[PROBLEM TO SOLVE] Below are the entries. Set down exactly the line containing "stud finder (383, 2420)" and each line after it.

[DATA EXTRACTS]
|---|
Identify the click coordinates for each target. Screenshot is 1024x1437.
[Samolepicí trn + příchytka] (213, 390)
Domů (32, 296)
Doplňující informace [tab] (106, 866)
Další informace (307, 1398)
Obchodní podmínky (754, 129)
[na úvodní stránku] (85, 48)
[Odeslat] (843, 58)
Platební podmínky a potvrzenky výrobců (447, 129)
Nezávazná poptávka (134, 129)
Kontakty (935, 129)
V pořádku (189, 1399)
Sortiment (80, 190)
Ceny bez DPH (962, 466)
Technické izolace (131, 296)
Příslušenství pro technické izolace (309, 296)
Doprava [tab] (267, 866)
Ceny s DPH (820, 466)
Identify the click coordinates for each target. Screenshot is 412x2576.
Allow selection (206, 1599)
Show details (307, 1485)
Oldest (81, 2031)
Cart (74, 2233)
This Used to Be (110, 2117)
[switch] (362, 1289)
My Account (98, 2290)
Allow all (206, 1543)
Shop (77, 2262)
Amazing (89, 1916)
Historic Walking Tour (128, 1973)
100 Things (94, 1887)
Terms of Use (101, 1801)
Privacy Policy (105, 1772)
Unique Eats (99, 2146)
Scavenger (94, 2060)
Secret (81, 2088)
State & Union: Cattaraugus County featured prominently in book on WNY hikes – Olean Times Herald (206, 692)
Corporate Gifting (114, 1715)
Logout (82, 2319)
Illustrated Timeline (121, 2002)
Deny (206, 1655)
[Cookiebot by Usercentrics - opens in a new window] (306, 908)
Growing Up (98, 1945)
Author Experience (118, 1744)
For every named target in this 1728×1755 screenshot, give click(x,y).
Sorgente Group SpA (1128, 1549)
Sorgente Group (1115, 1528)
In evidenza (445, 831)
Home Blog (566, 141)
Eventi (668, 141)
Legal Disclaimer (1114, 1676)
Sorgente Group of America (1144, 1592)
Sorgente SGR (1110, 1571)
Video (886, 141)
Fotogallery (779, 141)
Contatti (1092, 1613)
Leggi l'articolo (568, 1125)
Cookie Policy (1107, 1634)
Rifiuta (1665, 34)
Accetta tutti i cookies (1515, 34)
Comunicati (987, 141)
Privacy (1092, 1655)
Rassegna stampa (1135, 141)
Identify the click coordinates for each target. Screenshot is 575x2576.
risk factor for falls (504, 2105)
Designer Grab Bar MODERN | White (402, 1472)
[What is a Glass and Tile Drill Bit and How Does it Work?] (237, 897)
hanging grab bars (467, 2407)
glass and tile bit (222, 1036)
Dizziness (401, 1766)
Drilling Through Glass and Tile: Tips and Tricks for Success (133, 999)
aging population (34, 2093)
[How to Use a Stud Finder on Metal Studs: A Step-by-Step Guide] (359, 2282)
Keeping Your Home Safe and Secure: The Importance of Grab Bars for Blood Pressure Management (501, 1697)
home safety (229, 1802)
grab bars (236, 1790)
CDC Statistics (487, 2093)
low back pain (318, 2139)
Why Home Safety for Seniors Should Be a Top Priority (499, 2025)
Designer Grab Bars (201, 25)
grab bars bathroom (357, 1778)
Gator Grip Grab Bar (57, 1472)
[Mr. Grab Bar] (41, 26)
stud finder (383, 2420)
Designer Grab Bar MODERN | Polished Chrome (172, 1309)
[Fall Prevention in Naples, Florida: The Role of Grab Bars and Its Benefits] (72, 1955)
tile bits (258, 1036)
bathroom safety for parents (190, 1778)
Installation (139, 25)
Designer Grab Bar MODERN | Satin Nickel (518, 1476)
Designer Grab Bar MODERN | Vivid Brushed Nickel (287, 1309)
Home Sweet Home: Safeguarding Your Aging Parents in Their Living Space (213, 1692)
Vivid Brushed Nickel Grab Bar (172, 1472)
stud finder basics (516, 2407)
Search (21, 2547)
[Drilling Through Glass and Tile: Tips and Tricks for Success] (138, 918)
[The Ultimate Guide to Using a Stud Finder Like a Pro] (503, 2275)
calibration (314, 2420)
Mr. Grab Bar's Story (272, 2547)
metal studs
|---|
[EXERCISE OUTPUT]
stud finder (383, 2420)
Designer Grab Bar MODERN | Polished Chrome (172, 1309)
[Fall Prevention in Naples, Florida: The Role of Grab Bars and Its Benefits] (72, 1955)
tile bits (258, 1036)
bathroom safety for parents (190, 1778)
Installation (139, 25)
Designer Grab Bar MODERN | Satin Nickel (518, 1476)
Designer Grab Bar MODERN | Vivid Brushed Nickel (287, 1309)
Home Sweet Home: Safeguarding Your Aging Parents in Their Living Space (213, 1692)
Vivid Brushed Nickel Grab Bar (172, 1472)
stud finder basics (516, 2407)
Search (21, 2547)
[Drilling Through Glass and Tile: Tips and Tricks for Success] (138, 918)
[The Ultimate Guide to Using a Stud Finder Like a Pro] (503, 2275)
calibration (314, 2420)
Mr. Grab Bar's Story (272, 2547)
metal studs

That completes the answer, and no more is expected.